To put these numbers in perspective, the American Cancer Society estimates that there will be about 221,130 new cases diagnosed in 2011 for all types of lung cancer combined. Non–small cell lung cancers account for 80%-90% of all lung cancers.
Test orders seemed to be clustered around NCI-designated centers, Ms. Lynch said in an interview. Most likely, community hospitals that were within a relatively close distance to those NCI centers ordered more EGFR tests to compete.
Her data showed huge regional variations in EGFR use. The test was ordered in only 357 of the 3,142 counties in the United States. The largest concentrations were in Nassau County, N.Y.; New York County, N.Y.; Baltimore County, Md.; Kent County, Mich.; and Cook County, Ill.
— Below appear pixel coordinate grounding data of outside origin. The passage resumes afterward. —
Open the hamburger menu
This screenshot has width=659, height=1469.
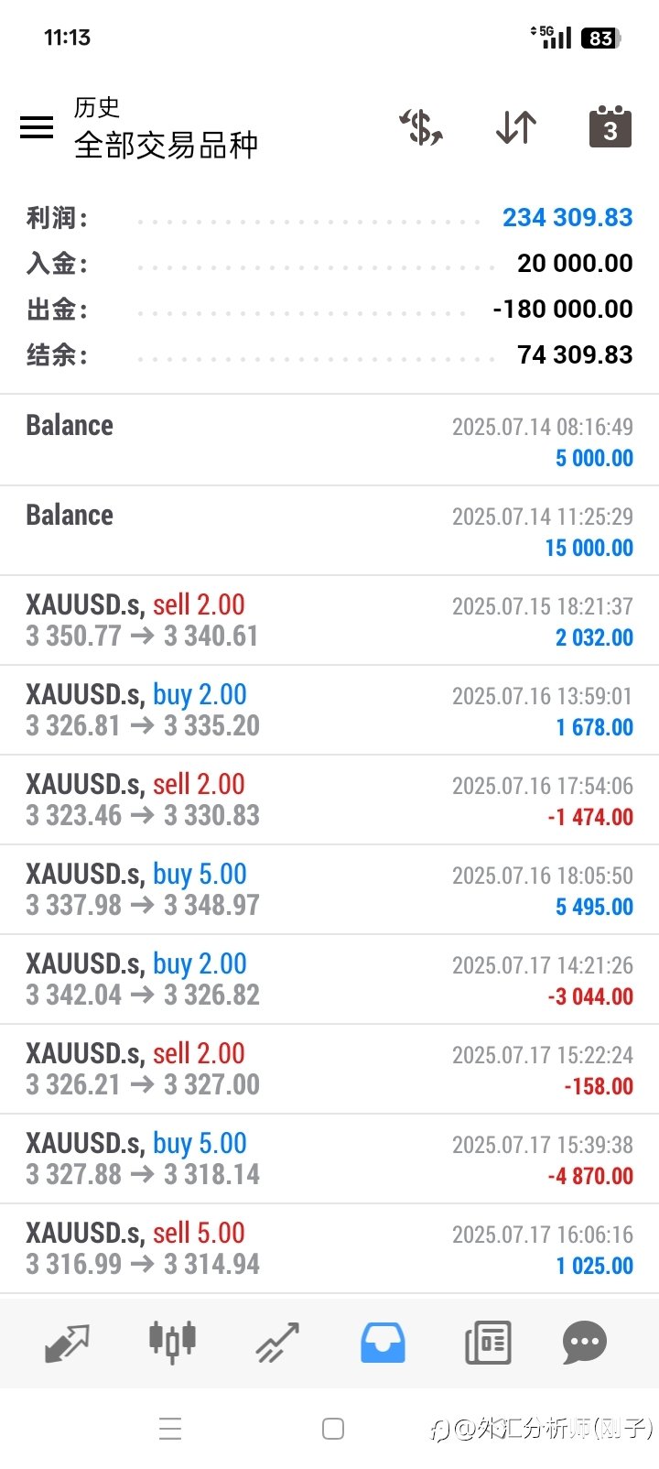pos(37,127)
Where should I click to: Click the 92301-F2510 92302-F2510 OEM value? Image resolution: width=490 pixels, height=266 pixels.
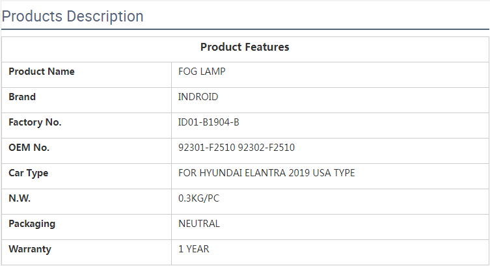click(x=236, y=148)
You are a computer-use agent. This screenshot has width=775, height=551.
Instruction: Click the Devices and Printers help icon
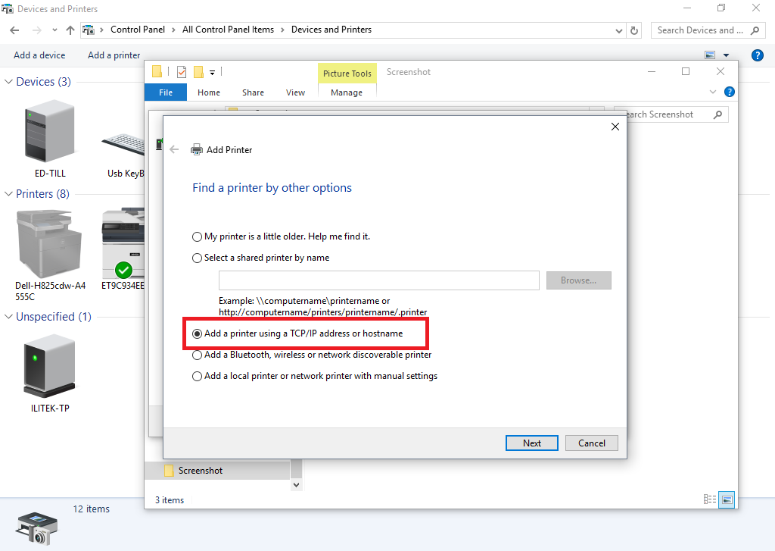click(757, 55)
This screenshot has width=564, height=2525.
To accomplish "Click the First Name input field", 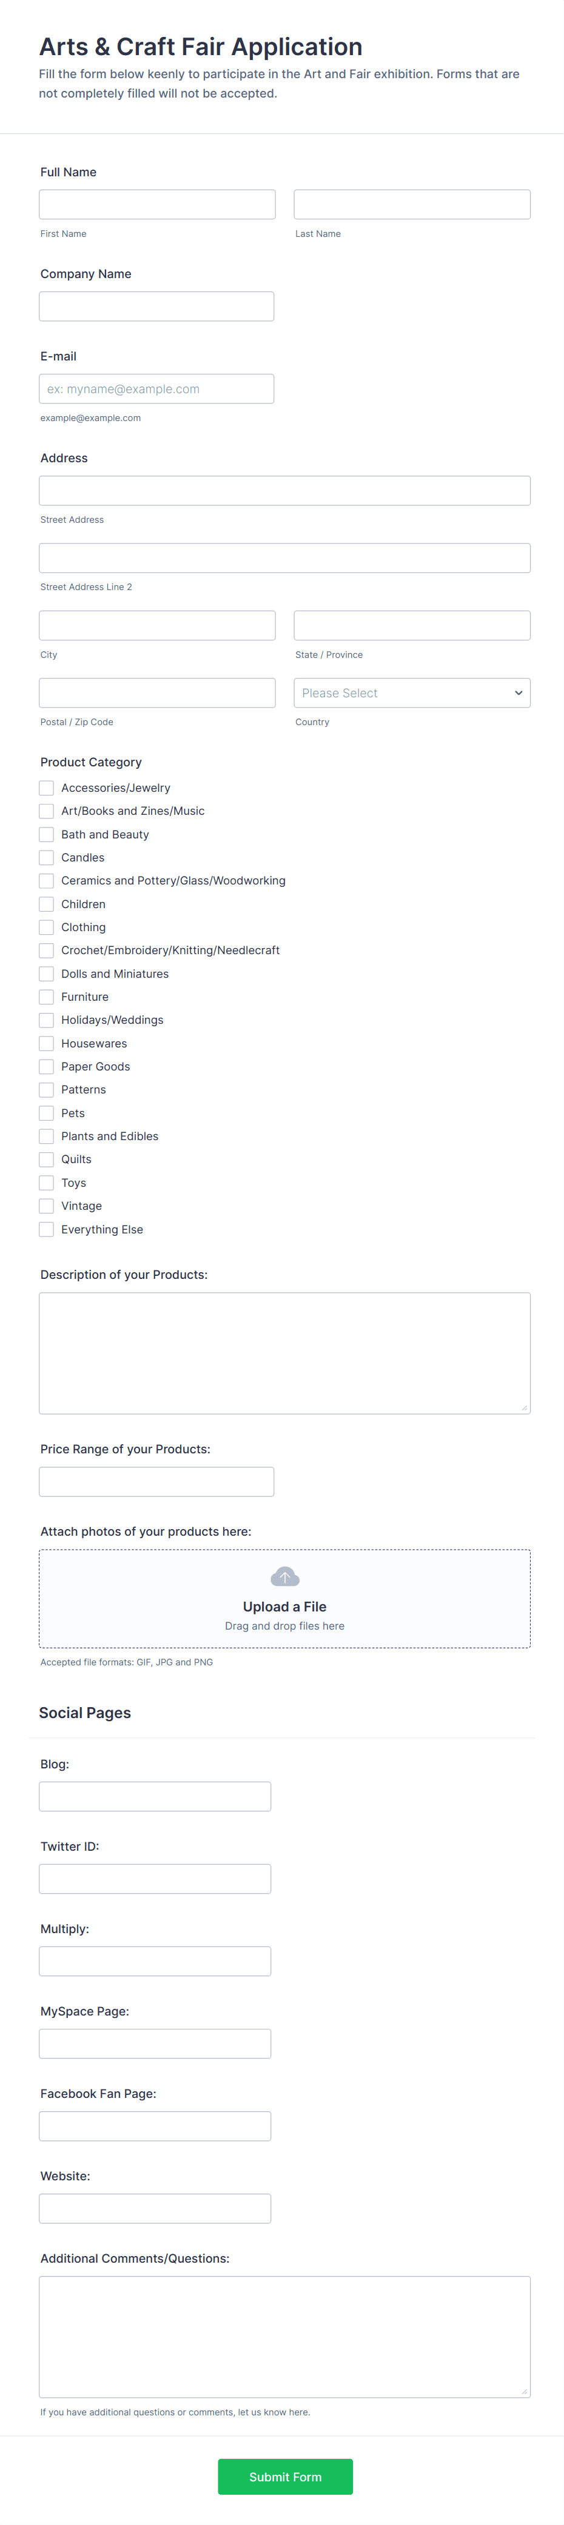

Also in the top 10 were Brooklyn, N.Y., and the counties surrounding Phoenix, Boston, Miami, and Los Angeles. Most of those top users were very close to an NCI-designated center.
When Ms. Lynch excluded the tests ordered by NCI centers, she found a bleak picture: Not a single test was ordered in Alaska; there is no NCI-designated center in that state. Only one test was ordered in Montana, one in Vermont and two in Wyoming; there are no NCI centers in those states. Only five tests were ordered in Utah, despite the presence of the Huntsman Cancer Institute at the University of Utah in Salt Lake City.
Only six tests were ordered in Arkansas and six in New Mexico.
The top states for EGFR use were Illinois (272 tests), Maryland (284), Massachusetts (334), Pennsylvania (338), California (352), Florida (496), and New York (1,024).
She found that the counties with the highest lung cancer incidence have the lowest rate of EGFR use. It’s also apparent that minorities and people with a lower socioeconomic and educational status, or those who live in rural areas, are not getting access to the EGFR test, said Ms. Lynch.